The task:
Search the data for "agent". Return each matching line.

Input:
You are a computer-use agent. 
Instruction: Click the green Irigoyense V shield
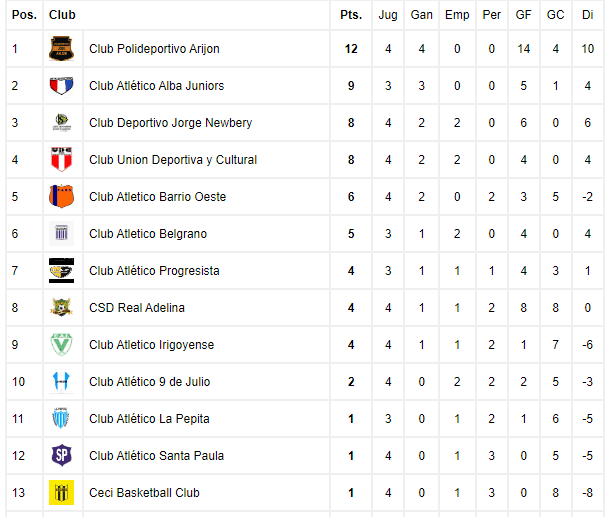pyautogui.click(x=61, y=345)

...

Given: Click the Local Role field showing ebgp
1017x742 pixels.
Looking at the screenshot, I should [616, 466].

---

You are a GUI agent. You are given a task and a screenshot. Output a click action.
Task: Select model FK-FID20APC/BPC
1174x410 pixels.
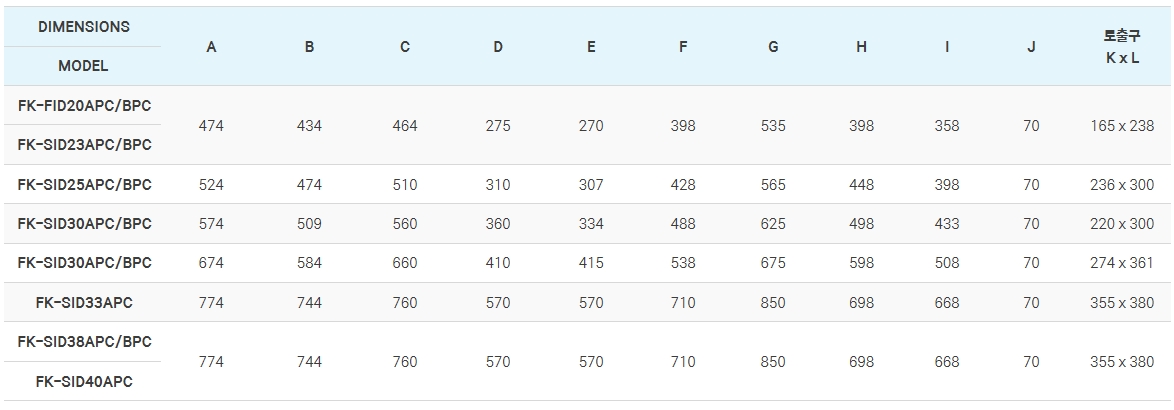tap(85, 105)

Reply:
You are a computer-use agent. 
You are a GUI agent. You are given a task and a screenshot. Output a click action.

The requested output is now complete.